The fact-finding committee sent to investigate the recent events of violence in Port Said confirmed that the police used live ammunition.

"The newly appointed investigative judge looking into the January violence in Port Said should fully examine police responsibility for unlawful killings during the episode," Said a statement issued by the Cairo Institute for Human Rights Studies, the Egyptian Initiative for Personal Rights (EIPR), the Alkarama Foundation, and Human Rights Watch on Saturday.

The director of the Egyptian Initiative for Personal Rights Hossam Bahgat said, "According to the available evidence, what might have started as an act of self-defence turned into an unlawful use of force, where the police still fired bullets even when nobody was attacking them and they were not under threat."

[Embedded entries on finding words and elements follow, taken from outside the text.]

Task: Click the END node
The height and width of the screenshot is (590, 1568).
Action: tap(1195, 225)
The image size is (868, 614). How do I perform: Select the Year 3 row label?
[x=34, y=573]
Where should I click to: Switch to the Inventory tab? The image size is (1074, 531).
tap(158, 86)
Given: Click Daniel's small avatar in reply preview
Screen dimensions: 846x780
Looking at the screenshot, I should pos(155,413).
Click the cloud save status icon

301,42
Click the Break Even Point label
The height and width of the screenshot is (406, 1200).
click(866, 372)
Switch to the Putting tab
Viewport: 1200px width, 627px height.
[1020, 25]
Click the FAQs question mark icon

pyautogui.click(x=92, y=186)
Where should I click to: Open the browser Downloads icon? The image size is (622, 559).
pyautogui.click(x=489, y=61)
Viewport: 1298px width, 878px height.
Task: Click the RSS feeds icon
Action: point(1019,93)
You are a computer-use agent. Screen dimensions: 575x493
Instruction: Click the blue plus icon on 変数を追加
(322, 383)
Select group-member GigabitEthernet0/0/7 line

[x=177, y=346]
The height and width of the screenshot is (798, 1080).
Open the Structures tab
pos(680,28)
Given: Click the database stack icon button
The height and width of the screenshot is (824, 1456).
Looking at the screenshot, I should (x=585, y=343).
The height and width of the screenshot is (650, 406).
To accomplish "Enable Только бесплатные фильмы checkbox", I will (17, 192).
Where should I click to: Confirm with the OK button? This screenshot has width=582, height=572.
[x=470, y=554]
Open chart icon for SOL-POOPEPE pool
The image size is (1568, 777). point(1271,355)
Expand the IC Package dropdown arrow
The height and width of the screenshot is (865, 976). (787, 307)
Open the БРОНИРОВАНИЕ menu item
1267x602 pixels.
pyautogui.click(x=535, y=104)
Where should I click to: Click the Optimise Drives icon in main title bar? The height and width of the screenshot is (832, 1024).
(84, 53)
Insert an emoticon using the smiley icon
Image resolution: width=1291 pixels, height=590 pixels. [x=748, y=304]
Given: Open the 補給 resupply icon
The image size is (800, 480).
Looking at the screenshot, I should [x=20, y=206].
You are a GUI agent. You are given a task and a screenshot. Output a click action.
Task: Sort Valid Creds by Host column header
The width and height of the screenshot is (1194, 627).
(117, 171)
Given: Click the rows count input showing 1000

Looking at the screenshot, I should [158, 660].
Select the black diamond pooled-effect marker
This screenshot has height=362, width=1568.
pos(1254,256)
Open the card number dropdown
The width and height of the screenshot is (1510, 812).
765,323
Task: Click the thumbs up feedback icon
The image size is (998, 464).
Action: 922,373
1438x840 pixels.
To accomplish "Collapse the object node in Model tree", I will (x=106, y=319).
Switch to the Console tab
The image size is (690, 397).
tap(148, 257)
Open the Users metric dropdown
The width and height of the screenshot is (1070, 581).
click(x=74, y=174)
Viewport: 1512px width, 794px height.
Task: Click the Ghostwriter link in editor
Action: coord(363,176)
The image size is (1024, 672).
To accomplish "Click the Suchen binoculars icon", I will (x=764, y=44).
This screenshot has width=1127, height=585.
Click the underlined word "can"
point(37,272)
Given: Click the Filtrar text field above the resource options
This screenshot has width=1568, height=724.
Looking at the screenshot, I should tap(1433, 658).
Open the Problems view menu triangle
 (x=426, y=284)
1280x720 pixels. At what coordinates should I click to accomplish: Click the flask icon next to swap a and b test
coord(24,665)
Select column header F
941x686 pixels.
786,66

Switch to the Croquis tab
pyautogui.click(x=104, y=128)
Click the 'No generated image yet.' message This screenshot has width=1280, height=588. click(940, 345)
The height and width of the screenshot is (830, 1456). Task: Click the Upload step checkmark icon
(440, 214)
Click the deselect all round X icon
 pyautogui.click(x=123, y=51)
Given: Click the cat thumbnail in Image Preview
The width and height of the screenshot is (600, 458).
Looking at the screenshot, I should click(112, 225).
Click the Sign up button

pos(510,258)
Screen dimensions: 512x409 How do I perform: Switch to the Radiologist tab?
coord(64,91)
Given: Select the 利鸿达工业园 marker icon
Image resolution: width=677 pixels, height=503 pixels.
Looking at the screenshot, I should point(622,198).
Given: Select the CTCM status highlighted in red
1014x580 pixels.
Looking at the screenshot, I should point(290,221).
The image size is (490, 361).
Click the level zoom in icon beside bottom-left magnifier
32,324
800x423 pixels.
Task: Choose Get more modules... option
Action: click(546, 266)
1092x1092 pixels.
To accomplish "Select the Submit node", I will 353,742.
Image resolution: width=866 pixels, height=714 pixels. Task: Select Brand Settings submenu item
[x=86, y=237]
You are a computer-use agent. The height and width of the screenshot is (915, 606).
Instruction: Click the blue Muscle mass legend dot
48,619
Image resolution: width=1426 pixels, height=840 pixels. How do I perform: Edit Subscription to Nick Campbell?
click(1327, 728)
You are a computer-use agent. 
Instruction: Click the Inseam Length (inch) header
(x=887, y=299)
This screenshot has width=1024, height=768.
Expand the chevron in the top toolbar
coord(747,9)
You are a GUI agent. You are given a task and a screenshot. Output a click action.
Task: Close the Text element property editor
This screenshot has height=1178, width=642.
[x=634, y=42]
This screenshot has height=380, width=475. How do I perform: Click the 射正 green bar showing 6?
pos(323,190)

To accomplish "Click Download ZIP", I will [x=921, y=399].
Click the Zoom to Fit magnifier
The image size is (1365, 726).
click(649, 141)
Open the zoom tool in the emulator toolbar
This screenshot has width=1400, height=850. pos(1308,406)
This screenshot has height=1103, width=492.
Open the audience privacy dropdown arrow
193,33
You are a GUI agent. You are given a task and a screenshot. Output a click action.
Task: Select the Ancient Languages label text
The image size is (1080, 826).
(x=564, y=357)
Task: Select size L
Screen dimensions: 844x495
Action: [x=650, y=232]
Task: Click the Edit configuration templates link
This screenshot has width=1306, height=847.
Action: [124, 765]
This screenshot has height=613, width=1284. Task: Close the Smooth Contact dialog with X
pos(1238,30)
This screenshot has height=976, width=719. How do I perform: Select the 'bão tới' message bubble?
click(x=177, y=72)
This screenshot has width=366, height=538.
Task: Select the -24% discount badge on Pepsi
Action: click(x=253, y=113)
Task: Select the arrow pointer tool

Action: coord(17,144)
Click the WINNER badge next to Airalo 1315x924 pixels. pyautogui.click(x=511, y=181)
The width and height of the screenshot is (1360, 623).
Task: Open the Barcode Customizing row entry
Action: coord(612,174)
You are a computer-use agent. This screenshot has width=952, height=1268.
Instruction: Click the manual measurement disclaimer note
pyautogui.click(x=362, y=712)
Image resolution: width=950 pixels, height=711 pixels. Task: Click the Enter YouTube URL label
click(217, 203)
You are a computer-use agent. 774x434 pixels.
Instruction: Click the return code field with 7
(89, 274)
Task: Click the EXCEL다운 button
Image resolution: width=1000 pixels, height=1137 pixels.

Meanwhile, the Director of the Human Rights Watch Middle East and North Africa Branch Sarah Lee Whitson called on President Mohamed Mursi to "openly admit that the police's right to use lethal force is not under control," and that he should order the police to only use force when necessary.

According to the report of the Director of Health Affairs in Port Said Abdul Rahman Farah, the overwhelming majority of the dead protesters were killed with gunshots, mostly injured in the upper half of their bodies, 11 of them suffered injuries in the head and neck.

The forensic doctor concluded that most of the dead were shot from a distance and a higher level, suggesting that the shots were likely by the police, who have settled above the roof of the jail and shot into the crowd after the prison was attacked.

According to the report, the Interior Ministry regulations grant the police overly broad discretion in the use of live gunfire in the vicinity of police stations or during the policing of demonstrations.

"Article 102 of the 1971 Police Law No. 109 provides the police with powers to use firearms that go beyond what international law permits," said the report.